1. Liability of directors – 1.1. Introduction – 1.2. Civil directors’ liability – (a) Liability towards the company – (b) Liability towards creditors of the company – (c) Liability towards company’s shareholders and third parties – (d) Legitimacy to bring actions against the directors – (e) De facto or shadow directors – (f) Liabilities of Managing Directors (“Direttori generali”) – 2. Shareholders’ liability – 2.1 Introduction – 2.2. Direction and coordination of companies within groups – (a) Notion of direction and coordination – (b) Assessment of direction and coordination activity – (c) Damages – (d) Duty of disclosure
1. Liability of directors
Under Italian Law, the management of a company limited by shares (“società per azioni” or “S.p.A.”) can be entrusted to one person or to more directors, who compose the board of directors, chaired by a chairman. Directors are in charge of carrying out all the activities necessary for the achievement of the corporate purpose.
On the whole, directors must carry out the duties established by the law and by the by-laws with the appropriate care (duty of care), depending of the kind of task and on their specific skills and competences.

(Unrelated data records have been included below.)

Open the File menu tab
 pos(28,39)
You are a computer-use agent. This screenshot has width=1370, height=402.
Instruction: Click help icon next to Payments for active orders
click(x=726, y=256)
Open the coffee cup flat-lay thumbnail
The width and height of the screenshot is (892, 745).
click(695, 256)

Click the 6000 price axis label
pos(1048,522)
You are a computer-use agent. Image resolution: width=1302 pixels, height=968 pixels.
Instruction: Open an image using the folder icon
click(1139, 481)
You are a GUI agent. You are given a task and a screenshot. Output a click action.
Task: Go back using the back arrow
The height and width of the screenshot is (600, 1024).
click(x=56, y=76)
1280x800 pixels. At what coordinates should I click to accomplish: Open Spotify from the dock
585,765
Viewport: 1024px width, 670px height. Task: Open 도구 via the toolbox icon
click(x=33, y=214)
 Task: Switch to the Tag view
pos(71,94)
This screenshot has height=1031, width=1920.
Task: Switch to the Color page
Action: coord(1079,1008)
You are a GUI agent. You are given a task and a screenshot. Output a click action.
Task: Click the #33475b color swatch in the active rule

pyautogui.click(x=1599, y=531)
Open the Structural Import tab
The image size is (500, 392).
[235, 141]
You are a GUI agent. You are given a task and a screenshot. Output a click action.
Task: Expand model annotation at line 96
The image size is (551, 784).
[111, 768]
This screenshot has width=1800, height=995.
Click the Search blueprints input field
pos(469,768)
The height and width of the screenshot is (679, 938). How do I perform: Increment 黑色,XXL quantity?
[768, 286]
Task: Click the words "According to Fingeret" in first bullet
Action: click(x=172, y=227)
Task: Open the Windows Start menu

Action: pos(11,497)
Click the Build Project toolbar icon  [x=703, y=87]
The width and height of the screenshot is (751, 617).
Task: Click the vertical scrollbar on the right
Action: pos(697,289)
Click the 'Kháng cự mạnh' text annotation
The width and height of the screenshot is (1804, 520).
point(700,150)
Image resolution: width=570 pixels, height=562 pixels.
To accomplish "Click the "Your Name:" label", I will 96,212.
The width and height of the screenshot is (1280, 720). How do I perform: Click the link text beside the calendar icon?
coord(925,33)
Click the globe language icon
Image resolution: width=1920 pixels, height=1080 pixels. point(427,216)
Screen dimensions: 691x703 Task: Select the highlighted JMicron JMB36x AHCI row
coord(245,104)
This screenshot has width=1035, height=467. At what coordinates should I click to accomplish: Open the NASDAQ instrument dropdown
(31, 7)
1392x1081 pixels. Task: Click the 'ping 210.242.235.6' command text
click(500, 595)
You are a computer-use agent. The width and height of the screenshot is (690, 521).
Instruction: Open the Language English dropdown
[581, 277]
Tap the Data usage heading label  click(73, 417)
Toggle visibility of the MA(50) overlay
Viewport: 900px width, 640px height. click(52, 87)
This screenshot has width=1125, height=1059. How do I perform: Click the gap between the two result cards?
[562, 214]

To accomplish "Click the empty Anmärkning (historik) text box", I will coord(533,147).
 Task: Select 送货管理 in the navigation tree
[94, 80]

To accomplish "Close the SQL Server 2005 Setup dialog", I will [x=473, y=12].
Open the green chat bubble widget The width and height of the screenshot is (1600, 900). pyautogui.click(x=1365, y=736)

Directors are jointly and severally liable to the company for damages caused by the failure to comply with their duties, except for functions vested solely in the executive committee or in one or more directors.
In any case, as a general remark, it should be underlined that the assessment of whether directors acted with the appropriate standard of care requires a case-by-case analysis. Moreover, the directors do not owe to the company any duty to perform the business successfully. It will be ascertain only whether, at the time the management decision was taken, the directors acted in a sound manner (so-called “Business Judgment Rule”).